You build yourself a virtual (or real, come to that) Centos server, on which you plan to install Oracle. You have prepared your Oracle DVD ISO in the manner I described in another post here. You insert that DVD (or get the virtual machine manger to present the ISO as though a physical DVD had been inserted) and Centos helpfully auto-mounts it. You become the oracle user and invoke the runInstaller script… and you get told
-bash: /media/CDROM/runInstaller: /bin/sh: bad interpreter: Permission denied
What’s wrong? Well, Centos (like a lot of distros before it) has ‘broken’ auto-mount by ensuring that “noexec” permissions are set for auto-mounted CDs and DVDs. The idea is that ordinary users can’t run executables from removable media -and, in most circumstances, that might be a sensible security measure to have in place. But not in this case! In this case, the oracle user (who counts, in this context, as decidedly ‘ordinary’!) must be able to execute that runInstaller script. How then to allow that? Easy:
umount /media/CDROM mount -o loop /dev/hdc /media
Those two commands (both issued as root) first dismount the automounted CD or DVD and then re-mount it as a loop device. Manually mounting the drive causes the “exec” permission to be set… and thereafter, the oracle user will be able to run the installation script without a problem.
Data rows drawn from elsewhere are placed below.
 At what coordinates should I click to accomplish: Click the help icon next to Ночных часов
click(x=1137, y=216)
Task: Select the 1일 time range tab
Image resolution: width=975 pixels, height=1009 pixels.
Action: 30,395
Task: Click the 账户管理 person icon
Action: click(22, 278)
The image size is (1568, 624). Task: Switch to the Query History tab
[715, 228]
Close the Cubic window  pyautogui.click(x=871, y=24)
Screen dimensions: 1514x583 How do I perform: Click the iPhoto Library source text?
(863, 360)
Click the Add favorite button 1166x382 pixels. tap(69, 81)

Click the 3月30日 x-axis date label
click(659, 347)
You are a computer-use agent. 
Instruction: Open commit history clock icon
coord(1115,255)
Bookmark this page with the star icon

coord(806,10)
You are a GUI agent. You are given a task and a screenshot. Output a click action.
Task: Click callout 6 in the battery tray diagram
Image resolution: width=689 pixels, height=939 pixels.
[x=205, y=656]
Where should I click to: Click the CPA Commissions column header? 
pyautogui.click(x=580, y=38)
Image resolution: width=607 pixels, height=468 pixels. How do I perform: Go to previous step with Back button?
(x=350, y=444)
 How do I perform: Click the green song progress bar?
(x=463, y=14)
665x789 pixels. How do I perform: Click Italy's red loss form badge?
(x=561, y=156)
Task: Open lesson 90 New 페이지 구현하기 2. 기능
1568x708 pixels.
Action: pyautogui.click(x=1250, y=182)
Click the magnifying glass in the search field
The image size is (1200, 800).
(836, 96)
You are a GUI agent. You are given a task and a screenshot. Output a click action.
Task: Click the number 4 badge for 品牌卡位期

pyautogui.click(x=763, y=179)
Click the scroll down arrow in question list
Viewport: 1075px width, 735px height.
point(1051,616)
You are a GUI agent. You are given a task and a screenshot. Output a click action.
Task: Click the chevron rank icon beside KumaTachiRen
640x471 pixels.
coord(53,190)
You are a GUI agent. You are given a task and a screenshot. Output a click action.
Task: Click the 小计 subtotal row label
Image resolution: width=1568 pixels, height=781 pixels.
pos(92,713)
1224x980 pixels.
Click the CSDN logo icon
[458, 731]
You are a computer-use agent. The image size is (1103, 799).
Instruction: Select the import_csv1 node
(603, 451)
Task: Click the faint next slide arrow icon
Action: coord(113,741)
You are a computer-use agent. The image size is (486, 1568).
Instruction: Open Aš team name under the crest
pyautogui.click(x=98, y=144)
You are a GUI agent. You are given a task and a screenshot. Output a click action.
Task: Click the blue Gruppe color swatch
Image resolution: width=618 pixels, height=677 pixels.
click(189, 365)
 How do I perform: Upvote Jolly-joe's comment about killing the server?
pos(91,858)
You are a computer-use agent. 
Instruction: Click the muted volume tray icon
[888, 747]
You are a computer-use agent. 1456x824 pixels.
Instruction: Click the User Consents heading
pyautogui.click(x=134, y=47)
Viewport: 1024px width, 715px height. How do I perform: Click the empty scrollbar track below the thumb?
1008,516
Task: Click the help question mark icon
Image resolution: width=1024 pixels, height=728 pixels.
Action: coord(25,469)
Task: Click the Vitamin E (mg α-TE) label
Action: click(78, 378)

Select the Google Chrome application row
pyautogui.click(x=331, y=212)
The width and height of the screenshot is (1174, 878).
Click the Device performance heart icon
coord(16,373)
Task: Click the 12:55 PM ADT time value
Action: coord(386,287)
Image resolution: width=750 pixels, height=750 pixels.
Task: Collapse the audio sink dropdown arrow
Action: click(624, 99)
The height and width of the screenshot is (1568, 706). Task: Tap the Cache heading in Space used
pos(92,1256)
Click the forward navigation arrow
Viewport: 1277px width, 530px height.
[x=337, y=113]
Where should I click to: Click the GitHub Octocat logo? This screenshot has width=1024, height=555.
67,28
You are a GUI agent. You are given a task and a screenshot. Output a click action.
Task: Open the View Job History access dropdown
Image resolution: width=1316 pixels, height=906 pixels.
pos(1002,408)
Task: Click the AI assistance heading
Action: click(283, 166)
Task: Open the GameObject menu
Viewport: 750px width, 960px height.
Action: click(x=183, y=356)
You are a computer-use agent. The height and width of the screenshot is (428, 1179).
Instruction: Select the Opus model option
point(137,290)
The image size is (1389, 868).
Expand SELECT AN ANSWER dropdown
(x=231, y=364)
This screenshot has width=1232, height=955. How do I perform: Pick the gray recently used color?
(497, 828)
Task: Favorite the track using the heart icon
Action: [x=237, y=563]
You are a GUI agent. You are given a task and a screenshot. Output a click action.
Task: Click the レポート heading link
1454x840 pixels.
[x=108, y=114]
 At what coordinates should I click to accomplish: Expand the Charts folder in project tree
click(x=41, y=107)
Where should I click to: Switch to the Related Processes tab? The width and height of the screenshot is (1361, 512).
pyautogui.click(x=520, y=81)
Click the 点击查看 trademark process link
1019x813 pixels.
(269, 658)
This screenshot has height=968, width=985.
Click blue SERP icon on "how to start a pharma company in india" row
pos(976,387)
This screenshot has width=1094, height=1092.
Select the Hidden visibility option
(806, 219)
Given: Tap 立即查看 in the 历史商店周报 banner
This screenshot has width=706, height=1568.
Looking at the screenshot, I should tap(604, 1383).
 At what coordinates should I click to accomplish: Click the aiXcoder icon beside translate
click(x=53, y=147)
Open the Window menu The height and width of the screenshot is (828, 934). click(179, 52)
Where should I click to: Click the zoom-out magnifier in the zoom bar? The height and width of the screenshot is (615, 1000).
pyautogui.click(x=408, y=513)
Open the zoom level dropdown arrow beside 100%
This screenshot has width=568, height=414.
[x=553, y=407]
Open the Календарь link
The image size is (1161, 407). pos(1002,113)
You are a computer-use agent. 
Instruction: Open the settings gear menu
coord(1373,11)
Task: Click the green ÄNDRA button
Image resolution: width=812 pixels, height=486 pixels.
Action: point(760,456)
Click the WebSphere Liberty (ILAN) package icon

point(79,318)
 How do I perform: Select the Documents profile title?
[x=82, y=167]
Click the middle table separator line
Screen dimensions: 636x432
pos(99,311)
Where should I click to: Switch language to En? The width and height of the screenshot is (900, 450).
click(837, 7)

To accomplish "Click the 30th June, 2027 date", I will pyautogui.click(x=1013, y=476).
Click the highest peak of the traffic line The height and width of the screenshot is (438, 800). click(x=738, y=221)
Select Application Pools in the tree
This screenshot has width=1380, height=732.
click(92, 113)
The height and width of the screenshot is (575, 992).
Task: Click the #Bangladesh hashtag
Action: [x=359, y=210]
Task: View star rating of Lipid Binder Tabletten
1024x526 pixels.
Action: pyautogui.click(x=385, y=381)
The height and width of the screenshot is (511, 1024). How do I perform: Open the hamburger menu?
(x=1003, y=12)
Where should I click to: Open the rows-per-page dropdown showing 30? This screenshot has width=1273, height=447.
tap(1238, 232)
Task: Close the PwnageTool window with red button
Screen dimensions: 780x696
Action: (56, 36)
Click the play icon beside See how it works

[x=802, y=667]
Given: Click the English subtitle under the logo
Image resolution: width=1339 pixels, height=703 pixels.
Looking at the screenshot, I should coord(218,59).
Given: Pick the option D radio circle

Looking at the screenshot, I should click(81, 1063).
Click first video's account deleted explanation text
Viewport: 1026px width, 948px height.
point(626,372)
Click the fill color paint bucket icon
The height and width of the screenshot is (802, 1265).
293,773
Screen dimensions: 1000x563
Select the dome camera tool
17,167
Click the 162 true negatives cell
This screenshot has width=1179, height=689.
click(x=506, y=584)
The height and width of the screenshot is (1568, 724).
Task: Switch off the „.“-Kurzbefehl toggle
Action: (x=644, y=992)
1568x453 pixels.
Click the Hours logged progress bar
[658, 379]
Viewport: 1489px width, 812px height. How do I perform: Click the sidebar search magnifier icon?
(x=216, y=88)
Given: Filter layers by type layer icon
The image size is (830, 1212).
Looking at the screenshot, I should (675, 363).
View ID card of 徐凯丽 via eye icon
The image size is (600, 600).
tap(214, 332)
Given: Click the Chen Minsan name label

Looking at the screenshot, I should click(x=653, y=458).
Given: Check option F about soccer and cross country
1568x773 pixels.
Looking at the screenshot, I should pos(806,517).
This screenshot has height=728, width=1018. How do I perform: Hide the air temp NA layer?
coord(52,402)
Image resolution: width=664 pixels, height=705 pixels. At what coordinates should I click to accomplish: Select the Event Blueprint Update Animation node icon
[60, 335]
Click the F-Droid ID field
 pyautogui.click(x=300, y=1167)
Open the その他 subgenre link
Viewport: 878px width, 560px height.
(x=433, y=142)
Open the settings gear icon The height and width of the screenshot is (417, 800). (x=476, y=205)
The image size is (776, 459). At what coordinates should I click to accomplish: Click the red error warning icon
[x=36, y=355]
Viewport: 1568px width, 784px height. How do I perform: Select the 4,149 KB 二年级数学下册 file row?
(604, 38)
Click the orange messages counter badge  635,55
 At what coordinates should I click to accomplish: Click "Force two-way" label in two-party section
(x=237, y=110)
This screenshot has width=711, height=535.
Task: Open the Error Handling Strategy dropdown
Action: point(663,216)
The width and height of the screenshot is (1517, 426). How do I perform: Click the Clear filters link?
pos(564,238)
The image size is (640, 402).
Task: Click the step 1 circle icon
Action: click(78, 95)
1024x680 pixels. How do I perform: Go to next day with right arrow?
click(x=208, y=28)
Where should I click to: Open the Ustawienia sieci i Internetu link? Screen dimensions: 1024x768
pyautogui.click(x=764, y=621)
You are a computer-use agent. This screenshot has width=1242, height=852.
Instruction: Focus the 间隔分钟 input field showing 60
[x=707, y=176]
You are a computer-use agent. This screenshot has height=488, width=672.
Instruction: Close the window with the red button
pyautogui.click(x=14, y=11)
Of course, the specifics of those commands will need to be changed to suit your local circumstances. The DVD drive might not be /dev/hdc, for example, and you might want to mount the contents of your ISO image somewhere other than /media. But hopefully, you get the idea.
Incidentally: if you don’t know what device name identifies your DVD drive, try mounting it after the drive has already auto-mounted. For example, when I ‘insert’ my ISO image, it gets mounted as /media/CDROM. So if I then try, as root, to mount /media/CDROM again, I get told:
mount: /dev/hdc already mounted on /media/CDROM
…and right at the beginning of that error message, there’s your proper device identifier.